I try to find out an answer to my problem but I don't find a solution in existing threads I have read.

I have a cluster of 7 elasticsearch nodes (2 master, 4 ingest, all data). The latest node was added two weeks ago.
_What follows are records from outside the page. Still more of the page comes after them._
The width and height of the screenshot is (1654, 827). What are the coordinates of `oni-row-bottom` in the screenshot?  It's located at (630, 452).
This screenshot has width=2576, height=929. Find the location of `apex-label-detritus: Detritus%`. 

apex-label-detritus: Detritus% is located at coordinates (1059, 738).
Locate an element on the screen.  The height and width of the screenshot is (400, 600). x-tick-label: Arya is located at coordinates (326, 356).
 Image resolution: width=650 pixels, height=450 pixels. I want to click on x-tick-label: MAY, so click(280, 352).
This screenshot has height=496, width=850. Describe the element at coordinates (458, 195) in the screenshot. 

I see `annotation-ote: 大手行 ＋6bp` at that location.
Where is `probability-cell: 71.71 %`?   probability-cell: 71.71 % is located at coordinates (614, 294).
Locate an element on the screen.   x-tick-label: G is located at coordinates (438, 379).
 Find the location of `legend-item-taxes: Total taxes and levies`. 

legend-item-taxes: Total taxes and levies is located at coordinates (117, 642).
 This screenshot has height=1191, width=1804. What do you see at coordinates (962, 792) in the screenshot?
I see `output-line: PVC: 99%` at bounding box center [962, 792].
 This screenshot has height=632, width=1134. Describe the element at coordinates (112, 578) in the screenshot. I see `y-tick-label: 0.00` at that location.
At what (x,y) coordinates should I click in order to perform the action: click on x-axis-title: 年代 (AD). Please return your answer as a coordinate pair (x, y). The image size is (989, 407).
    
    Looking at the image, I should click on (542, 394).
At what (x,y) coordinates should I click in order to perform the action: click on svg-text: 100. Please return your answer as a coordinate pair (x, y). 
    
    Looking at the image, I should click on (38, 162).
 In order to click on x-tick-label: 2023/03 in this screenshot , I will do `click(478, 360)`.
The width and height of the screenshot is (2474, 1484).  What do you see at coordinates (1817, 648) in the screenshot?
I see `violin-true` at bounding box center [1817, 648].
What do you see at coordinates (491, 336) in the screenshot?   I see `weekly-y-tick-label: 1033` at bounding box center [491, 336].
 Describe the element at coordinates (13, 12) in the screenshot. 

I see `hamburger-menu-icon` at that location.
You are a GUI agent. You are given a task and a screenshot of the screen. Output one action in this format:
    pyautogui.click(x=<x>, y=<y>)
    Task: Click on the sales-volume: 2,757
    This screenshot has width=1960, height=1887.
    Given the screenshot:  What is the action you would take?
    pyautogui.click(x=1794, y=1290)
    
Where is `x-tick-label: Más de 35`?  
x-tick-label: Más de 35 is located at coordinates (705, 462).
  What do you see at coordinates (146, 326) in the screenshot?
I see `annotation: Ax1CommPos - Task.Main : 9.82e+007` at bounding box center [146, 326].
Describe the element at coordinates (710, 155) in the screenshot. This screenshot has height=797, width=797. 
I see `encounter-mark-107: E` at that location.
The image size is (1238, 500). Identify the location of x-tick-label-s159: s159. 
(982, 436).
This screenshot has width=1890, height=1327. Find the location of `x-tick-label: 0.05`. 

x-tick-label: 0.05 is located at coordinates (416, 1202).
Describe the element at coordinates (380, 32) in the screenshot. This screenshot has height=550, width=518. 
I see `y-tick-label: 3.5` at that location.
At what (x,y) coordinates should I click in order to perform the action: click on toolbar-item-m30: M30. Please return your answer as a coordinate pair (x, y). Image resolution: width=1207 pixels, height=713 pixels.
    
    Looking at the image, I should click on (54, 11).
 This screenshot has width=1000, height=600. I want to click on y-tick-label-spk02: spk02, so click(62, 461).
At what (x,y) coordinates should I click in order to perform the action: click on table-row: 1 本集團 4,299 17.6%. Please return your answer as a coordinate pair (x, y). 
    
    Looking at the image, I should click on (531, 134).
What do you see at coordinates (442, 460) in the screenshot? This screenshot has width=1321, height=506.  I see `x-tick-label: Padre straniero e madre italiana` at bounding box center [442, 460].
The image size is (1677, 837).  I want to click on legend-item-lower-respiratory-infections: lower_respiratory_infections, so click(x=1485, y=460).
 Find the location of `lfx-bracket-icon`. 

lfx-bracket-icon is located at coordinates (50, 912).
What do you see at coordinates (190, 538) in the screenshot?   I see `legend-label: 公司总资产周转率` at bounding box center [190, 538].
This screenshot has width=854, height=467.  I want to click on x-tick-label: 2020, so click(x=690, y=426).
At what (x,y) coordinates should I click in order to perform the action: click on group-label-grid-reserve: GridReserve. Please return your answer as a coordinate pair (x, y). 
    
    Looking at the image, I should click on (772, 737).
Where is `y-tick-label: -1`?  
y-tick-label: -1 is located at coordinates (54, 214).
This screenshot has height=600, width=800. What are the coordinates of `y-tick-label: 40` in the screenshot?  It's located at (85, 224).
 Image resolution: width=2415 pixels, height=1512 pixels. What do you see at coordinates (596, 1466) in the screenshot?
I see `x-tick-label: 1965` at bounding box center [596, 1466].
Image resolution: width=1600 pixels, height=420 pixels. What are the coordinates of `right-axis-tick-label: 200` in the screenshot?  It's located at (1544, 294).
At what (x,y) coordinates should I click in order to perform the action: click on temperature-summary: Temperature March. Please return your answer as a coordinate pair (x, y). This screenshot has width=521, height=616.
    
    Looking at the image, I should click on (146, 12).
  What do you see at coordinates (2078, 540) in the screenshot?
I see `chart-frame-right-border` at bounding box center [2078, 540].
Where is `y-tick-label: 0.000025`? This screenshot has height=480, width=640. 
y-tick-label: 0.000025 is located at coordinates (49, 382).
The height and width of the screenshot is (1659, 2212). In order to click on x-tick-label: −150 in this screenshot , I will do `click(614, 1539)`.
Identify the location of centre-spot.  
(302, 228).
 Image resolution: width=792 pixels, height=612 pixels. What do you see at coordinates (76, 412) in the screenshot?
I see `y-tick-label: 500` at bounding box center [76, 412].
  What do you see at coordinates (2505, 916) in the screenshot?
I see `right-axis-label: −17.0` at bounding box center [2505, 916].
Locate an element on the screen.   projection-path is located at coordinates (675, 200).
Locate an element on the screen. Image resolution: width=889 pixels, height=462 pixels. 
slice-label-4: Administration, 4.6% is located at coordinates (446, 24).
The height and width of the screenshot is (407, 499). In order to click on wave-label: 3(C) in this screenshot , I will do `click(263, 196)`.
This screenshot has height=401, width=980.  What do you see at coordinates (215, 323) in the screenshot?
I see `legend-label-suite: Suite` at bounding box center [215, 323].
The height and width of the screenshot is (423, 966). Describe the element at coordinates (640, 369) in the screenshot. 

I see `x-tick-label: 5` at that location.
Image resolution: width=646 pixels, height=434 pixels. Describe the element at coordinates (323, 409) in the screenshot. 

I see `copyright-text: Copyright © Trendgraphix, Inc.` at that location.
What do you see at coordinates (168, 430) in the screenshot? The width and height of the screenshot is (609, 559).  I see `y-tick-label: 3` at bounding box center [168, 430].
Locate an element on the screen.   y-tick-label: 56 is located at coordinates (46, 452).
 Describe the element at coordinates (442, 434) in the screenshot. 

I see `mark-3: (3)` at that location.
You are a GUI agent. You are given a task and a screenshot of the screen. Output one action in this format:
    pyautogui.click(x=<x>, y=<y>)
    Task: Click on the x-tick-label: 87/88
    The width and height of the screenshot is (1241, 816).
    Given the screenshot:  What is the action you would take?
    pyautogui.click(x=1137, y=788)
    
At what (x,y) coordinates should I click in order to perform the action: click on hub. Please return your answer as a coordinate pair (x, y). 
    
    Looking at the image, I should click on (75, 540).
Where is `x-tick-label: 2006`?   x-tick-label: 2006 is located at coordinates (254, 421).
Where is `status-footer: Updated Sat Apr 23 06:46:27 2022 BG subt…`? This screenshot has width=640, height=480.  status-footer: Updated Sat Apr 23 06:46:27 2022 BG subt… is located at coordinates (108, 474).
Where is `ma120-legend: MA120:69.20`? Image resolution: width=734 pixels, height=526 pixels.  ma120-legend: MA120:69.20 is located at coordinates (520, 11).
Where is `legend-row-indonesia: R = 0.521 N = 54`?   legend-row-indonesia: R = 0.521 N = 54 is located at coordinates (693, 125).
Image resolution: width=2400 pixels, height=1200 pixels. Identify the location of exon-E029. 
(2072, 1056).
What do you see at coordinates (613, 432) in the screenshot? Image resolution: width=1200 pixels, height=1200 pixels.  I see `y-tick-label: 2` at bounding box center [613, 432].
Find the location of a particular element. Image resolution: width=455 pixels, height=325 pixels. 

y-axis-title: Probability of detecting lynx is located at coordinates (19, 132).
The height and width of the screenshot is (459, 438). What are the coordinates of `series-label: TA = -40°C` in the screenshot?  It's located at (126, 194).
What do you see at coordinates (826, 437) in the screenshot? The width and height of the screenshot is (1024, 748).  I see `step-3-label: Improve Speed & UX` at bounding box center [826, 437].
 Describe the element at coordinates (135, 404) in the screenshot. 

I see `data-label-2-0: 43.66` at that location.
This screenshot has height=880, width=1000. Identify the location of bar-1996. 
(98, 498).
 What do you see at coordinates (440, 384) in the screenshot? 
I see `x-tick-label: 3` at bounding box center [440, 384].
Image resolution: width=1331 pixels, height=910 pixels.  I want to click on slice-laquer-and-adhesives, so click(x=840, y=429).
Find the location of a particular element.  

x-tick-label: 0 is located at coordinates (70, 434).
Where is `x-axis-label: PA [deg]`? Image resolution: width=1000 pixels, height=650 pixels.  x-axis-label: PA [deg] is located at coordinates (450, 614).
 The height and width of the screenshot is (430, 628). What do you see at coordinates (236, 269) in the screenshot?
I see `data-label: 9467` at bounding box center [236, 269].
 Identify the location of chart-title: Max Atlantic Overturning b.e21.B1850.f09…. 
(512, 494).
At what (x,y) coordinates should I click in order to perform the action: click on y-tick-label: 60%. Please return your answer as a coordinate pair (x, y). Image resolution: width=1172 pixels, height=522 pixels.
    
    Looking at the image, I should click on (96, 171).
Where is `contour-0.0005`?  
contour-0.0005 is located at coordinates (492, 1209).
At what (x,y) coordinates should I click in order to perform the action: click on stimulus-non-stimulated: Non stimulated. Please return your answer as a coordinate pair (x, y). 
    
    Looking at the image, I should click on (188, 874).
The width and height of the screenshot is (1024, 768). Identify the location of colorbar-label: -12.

All the nodes are on the same elasticsearch version (7.7).

This node is only a data node with 8vCPU and 64 Go of RAM.
When I see logs, it looks like I have a CPU issue :

[2021-07-04T04:46:30,230][WARN ][o.e.m.j.JvmGcMonitorService] [ELKNODE4] [gc][468052] overhead, spent [1.8s] collecting in the last [2.2s]
[2021-07-04T04:46:37,198][WARN ][o.e.m.j.JvmGcMonitorService] [ELKNODE4] [gc][young][468058][116661] duration [1.5s], collections [1]/[1.9s], total [1.5s]/[1.6d], memory [10.4gb]->[9.9gb]/[16gb], all_pools {[young] [480mb]->[0b]/[0
b]}{[old] [9.9gb]->[9.9gb]/[16gb]}{[survivor] [72.9mb]->[20.5mb]/[0b]}
[2021-07-04T04:46:37,198][WARN ][o.e.m.j.JvmGcMonitorService] [ELKNODE4] [gc][468058] overhead, spent [1.5s] collecting in the last [1.9s]
[2021-07-04T04:46:43,279][INFO ][o.e.m.j.JvmGcMonitorService] [ELKNODE4] [gc][468064] overhead, spent [485ms] collecting in the last [1s]
[2021-07-04T04:46:59,641][INFO ][o.e.m.j.JvmGcMonitorService] [ELKNODE4] [gc][468080] overhead, spent [376ms] collecting in the last [1.3s]
[2021-07-04T04:47:32,702][INFO ][o.e.m.j.JvmGcMonitorService] [ELKNODE4] [gc][468113] overhead, spent [377ms] collecting in the last [1s]
[2021-07-04T04:48:26,943][WARN ][o.e.m.j.JvmGcMonitorService] [ELKNODE4] [gc][young][468164][116683] duration [2.5s], collections [1]/[3.5s], total [2.5s]/[1.6d], memory [12.3gb]->[10.1gb]/[16gb], all_pools {[young] [2.2gb]->[0b]/[
0b]}{[old] [10gb]->[10gb]/[16gb]}{[survivor] [49.5mb]->[83.1mb]/[0b]}
[2021-07-04T04:48:26,943][WARN ][o.e.m.j.JvmGcMonitorService] [ELKNODE4] [gc][468164] overhead, spent [2.5s] collecting in the last [3.5s]
[2021-07-04T04:49:53,510][WARN ][o.e.m.j.JvmGcMonitorService] [ELKNODE4] [gc][young][468248][116700] duration [2.3s], collections [1]/[3.3s], total [2.3s]/[1.6d], memory [10.7gb]->[10.2gb]/[16gb], all_pools {[young] [520mb]->[0b]/[0b]}{[old] [10.1gb]->[10.2gb]/[16gb]}{[survivor] [67.2mb]->[48mb]/[0b]}
[2021-07-04T04:49:53,511][WARN ][o.e.m.j.JvmGcMonitorService] [ELKNODE4] [gc][468248] overhead, spent [2.3s] collecting in the last [3.3s]
[2021-07-04T04:50:04,021][INFO ][o.e.n.Node               ] [ELKNODE4] stopping ...
[2021-07-04T04:50:05,877][WARN ][o.e.m.j.JvmGcMonitorService] [ELKNODE4] [gc][468260] overhead, spent [602ms] collecting in the last [1s]
[2021-07-04T04:50:06,243][INFO ][o.e.x.w.WatcherService   ] [ELKNODE4] stopping watch service, reason [shutdown initiated]
[2021-07-04T04:50:06,431][INFO ][o.e.x.w.WatcherLifeCycleService] [ELKNODE4] watcher has stopped and shutdown
[2021-07-04T04:50:08,723][INFO ][o.e.c.c.Coordinator      ] [ELKNODE4] master node [{MASTERNODE}{uYN4jfWaQW6UZWX22_JMdQ}{iHf-jv4VQOCw8jH8Blq2Gw}{xx.xx.xx.xx}{xx.xx.xx.xx:9300}{dilmrt}{ml.machine_memory=67354615808, ml.max_open_jobs=20, xpack.installed=true, transform.node=true}] failed, restarting discovery
org.elasticsearch.transport.NodeDisconnectedException: [MASTERNODE][xx.xx.xx.xx:9300][disconnected] disconnected
[2021-07-04T04:50:09,533][INFO ][o.e.x.m.p.l.CppLogMessageHandler] [ELKNODE4] [controller/1929] [Main.cc@150] Ml controller exiting
[2021-07-04T04:50:09,535][INFO ][o.e.x.m.p.NativeController] [ELKNODE4] Native controller process has stopped - no new native processes can be started
[2021-07-04T04:50:13,296][ERROR][i.n.u.c.D.rejectedExecution] [ELKNODE4] Failed to submit a listener notification task. Event loop shut down?

I tried to setup JVM to 16 Go and 20 Go. When I go higher, service failed to start with an error "Out of Memory".

Below some monitoring data :

I have a hard time figuring out what causes the issue.

Can someone help me please ?

Best regards

You should always aim to have 3 master eligible nodes in a cluster. Having just 2 is bad. Why are only 4 of the nodes ingest nodes? Are all nodes the same specification?

Do you have anything else running on these hosts or are they dedicated to Elasticsearch? What is the full output of the cluster stats API?

What type of storage are you using for the nodes? Local SSDs?